“It is with great sadness and very heavy hearts that we report the passing of Mitzi Shore, the legendary Godmother of the world famous Comedy Store,” the statement said. “Mitzi was an extraordinary businesswoman and decades ahead of her time who cultivated and celebrated the artistry of stand-up comedy. She was also a loving mother, not only to her own four children, but to the myriad of comedians who adored her. She leaves behind an indelible mark and legacy and has helped change the face of comedy. We will all miss her dearly.”
The Comedy Store will be closed Wednesday in her honor.
Mitzi Shore founded the legendary Los Angeles comedy club the Comedy Store in 1972 and became owner two years later. During her tenure, she influenced careers of up-and-coming comedians such as Robin Williams, Jay Leno, David Letterman, Chevy Chase, Jim Carrey, Chris Rock and Richard Pryor.
Mitzi Shore is credited for naming the club, which co-founded by her husband at the time, Sammy Shore, and fellow comedian Rudy DeLuca. When Sammy and Mitzi divorced in 1974, Mitzi gained ownership of the club. The Comedy Store building on Sunset Boulevard was formerly occupied by popular Hollywood nightclub Ciro’s.
At the Comedy Club, Shore famously did not pay her comics, insisting the club provided training to hone their craft, along with exposure to industry insiders. Eventually, comedians went on strike in 1979, demanding to be paid for their work.

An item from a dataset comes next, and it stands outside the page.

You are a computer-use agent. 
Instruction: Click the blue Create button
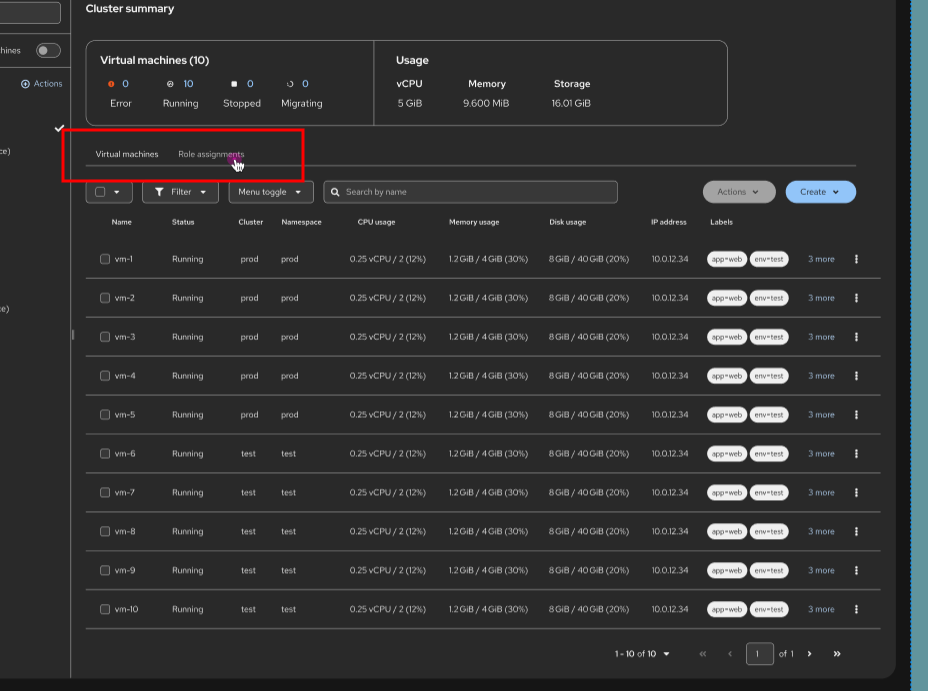click(820, 192)
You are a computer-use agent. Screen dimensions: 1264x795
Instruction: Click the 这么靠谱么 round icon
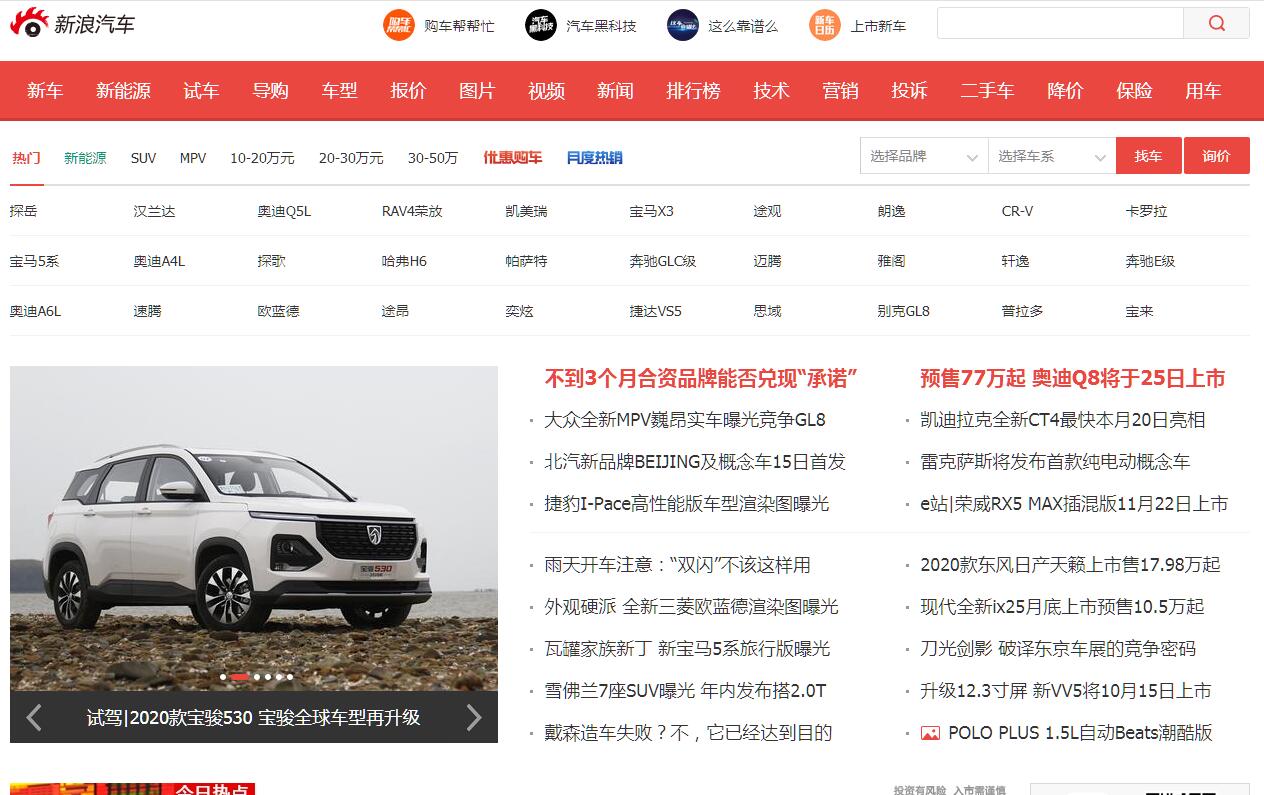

During the strike, comic Steve Lubetkin committed suicide by jumping off the roof of the hotel next door. He left a note that read: “My name is Steve Lubetkin. I used to work at The Comedy Store.”
The strike eventually ended with Shore agreeing to pay comics per set.
In addition to the Comedy Club’s main room, Shore converted the upstairs section into the Belly room, where she exclusively showcased female comics. Later, she opened Comedy Store locations in Westwood, Universal City, La Jolla, Calif., Las Vegas and Honolulu.
Shore was born in Michigan and grew up in Wisconsin. She studied at the University of Wisconsin before leaving to marry Sammy. The two moved to Los Angeles in 1964. The couple had four children: Peter, Scott, Pauly and Sandy.
Showtime’s series “I’m Dying Up Here,” based on William Knoedelseder’s best selling book, portrayed the Los Angeles stand-up scene of the early 1970s. The comedy club owner, Goldie, is loosely based on Mitzi.